= ZU ERLEDIGENDE AUFGABEN =
1. Beantworte zum Auszug zur Klimadebatte diese Fragen:
(a) Unter wem gilt Anthropogenic Global Warming laut Auszug als unstrittig?
(b) Welche Kosten würden nach dem zitierten Motto bei Plausibilitätsprüfungen anfallen?
(c) In welcher Reihenfolge habe das globale Powerdown der Meistererzählung zufolge zu erfolgen?
2. Wie könnte der Auszug zur Klimadebatte weitergehen? Führe ihn ab seinem letzten Satz fort.

= AUSZUG =
+===+

Nirgendwo wird bezweifelt, dass menschliches Handeln für die Klimaveränderungen hauptverantwortlich ist.
Das ist zunächst nachvollziehbar,
schließlich gilt Anthropogenic Global Warming in Sinns Peer-Gruppe – unter “den Klimaforscher-Kollegen” – als unstrittig.
Das ist auch eine pragmatische Position in einem positiven Sinn, etwa nach dem Motto: “Das ist nicht mein ‘Kerngeschäft’ und ich will gar nicht damit anfangen Dinge auf Plausibilität zu überprüfen, die nicht in diese Kategorie fallen
- denn dadurch würden hohe ‘zeitliche Opportunitätskosten’ anfallen. Die Zeit, die ich für diverse Checks aufwenden müsste, könnte ich besser für Fragen verwenden, die ‘näher an meiner Expertise’ liegen.”
Die hoch politisierte Nutzung von “Forschungen” dieser Art von Klimawissenschaft und z.B. Unvereinbarkeiten bei den Größenordnungen müssten jedoch misstrauisch machen
- zum Beispiel, dass sich wissenschaftliche und politische AGW-Diskurse auf Weltgegenden konzentrieren, die in einem umfassenden Sinn zahlungskräftig sind bzw. als Ausgangspunkt für eine globale Umverteilung fungieren können.
Gerade jemand, dem der Nexus Klima-Energie geläufig ist und der Zeit seines Berufslebens mit politisch motivierter Verzerrung von Forschungsergebnissen konfrontiert war, sollte stutzig werden.
Umwelt- oder Energiegerechtigkeit?
Es gibt tatsächlich eine Meistererzählung, für die AGW ein funktionelles Äquivalent ist – eines mit einem speziellen verteilungspolitischen Twist;
mit dem Dreh, dass ein globales Powerdown asymmetrisch zu erfolgen habe – vorneweg der “reiche Norden” und erst danach der “arme Süden”.

+===+

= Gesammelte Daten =
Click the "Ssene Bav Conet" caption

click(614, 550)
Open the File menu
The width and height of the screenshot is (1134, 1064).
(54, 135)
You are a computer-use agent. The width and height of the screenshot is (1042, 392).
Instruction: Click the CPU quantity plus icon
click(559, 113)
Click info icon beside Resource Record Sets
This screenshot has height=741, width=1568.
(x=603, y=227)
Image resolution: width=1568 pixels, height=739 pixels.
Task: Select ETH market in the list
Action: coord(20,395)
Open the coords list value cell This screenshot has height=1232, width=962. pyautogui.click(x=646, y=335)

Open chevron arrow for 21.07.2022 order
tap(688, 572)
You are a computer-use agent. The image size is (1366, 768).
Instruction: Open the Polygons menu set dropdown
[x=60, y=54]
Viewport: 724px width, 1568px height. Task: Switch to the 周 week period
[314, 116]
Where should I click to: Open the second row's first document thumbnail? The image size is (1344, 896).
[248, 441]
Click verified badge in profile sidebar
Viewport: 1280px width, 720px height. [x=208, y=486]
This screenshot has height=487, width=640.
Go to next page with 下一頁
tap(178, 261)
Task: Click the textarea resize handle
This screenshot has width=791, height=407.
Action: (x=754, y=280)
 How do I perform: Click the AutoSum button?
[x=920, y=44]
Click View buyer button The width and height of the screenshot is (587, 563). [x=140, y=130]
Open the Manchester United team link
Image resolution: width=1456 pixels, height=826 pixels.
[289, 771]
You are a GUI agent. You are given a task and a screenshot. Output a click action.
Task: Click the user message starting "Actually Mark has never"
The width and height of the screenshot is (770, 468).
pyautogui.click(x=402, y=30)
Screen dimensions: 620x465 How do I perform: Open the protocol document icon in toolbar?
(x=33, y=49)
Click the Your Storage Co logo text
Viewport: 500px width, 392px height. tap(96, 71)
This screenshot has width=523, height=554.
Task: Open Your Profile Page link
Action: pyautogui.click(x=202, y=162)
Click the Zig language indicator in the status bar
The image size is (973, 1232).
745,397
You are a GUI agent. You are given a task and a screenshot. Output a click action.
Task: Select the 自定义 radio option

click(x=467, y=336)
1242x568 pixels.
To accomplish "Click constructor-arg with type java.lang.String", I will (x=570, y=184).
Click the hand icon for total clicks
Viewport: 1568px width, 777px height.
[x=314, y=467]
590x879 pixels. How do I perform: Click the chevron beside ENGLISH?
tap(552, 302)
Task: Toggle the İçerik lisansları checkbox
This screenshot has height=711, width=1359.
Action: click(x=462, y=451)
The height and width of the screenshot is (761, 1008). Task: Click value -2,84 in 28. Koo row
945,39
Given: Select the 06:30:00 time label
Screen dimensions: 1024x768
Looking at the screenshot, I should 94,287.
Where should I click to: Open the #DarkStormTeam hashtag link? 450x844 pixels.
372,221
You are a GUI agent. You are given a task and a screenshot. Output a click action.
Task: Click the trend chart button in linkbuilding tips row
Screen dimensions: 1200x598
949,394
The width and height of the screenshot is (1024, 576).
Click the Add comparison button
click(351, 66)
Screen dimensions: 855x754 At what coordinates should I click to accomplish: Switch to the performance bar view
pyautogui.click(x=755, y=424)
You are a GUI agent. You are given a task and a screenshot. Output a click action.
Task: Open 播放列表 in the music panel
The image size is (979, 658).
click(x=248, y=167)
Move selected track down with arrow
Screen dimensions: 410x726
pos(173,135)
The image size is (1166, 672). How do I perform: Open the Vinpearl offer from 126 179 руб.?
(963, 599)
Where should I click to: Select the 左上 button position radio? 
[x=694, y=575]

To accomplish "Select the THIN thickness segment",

+===+

= ANTWORTEN =
1.
(a) In Sinns Peer-Gruppe, unter „den Klimaforscher-Kollegen“.
(b) Hohe „zeitliche Opportunitätskosten“.
(c) Zuerst der „reiche Norden“, erst danach der „arme Süden“.

2.
Die environmental justice-Bewegung wäre in Wahrheit eine verkleidete energy justice-Bewegung und der eigentliche Stein des Anstoßes wäre nicht die Verschmutzung eines globalen Gemeinguts durch “die Reichen”, sondern der Umstand, dass die USA kumulativ 25 und die Europäer 22 Prozent des praktischsten Energieträgers der Weltgeschichte verbraucht haben
- afrikanische Staaten dagegen so gut wie nichts (siehe dazu diese Grafik; ermittelte kumulative Werte möglicherweise nicht ganz korrekt).
Das würde auch erklären, warum diverse Gretas & Luisas sowie das justice warrior-Kommentariat gewisse “Fakten” und “Feindbilder” besonders akzentuieren, obwohl das zu eklatanten logischen Inkonsistenzen führt.
Wie sollen weniger Emissionen in den USA und Europa die “Welt retten”, wenn diese zusammen nur mehr 22 Prozent aller Treibhausgase ausstoßen?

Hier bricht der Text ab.